AVAILABLE RECORDS:
━━━━━━━━━━━━━━━━━━━━━━━━━━━━━━
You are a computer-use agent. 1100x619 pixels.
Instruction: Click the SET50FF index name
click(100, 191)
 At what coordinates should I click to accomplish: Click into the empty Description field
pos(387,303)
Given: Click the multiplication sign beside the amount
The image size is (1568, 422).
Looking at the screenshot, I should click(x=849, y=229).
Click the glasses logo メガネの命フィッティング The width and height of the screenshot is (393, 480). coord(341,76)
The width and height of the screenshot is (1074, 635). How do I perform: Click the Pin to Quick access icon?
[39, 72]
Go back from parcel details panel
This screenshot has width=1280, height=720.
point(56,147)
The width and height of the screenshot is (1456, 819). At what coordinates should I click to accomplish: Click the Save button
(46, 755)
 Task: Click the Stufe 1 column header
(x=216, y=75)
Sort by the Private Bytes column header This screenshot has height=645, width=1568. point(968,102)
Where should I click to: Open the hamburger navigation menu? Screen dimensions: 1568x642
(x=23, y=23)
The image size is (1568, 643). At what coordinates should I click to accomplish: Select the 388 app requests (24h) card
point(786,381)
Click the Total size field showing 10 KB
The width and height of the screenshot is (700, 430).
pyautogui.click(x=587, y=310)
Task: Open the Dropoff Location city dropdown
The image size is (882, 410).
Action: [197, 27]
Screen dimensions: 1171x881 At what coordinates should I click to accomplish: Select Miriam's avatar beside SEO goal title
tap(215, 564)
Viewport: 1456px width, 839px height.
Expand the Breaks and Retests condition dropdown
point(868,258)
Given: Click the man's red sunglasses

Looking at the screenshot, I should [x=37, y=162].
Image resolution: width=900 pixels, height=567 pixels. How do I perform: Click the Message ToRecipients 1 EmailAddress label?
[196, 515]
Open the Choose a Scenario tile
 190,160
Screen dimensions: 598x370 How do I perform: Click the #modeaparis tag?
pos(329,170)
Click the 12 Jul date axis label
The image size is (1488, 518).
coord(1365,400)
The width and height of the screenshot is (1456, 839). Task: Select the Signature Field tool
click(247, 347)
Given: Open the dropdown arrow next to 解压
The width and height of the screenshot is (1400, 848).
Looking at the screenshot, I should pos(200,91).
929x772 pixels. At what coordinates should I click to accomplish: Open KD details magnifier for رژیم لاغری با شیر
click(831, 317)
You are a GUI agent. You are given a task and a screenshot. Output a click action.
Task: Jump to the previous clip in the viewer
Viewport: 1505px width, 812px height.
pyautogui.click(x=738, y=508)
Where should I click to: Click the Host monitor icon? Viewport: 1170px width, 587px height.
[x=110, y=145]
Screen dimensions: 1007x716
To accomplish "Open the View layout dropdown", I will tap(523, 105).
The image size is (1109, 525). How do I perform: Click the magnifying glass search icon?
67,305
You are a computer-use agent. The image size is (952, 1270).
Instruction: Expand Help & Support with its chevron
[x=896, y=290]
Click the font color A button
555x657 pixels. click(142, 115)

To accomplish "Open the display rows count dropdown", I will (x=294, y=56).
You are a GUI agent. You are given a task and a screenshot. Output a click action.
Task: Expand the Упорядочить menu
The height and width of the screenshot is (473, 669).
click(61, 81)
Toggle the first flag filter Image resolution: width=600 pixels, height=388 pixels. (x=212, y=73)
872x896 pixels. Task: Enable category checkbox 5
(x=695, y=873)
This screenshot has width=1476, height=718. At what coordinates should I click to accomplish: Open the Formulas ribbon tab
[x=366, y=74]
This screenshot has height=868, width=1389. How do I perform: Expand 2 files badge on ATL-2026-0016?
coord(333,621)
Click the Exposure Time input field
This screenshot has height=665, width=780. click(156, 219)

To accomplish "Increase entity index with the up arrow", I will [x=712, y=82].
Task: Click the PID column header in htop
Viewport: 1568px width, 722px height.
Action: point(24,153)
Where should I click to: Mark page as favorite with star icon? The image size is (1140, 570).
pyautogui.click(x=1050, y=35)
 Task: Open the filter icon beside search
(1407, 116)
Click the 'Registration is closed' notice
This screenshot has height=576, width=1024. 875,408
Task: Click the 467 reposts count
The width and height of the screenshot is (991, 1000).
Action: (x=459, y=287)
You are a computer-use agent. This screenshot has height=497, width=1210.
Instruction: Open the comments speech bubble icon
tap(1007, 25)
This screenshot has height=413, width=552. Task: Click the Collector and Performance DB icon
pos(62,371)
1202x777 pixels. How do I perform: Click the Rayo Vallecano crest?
━━━━━━━━━━━━━━━━━━━━━━━━━━━━━━
WHAT YOU SHOULD DO: Copy out every line in the records where the word "computer" is found.

OUTPUT FOR THIS TASK:
You are a computer-use agent. 1100x619 pixels.
You are a computer-use agent. The image size is (952, 1270).
You are a computer-use agent. This screenshot has height=497, width=1210.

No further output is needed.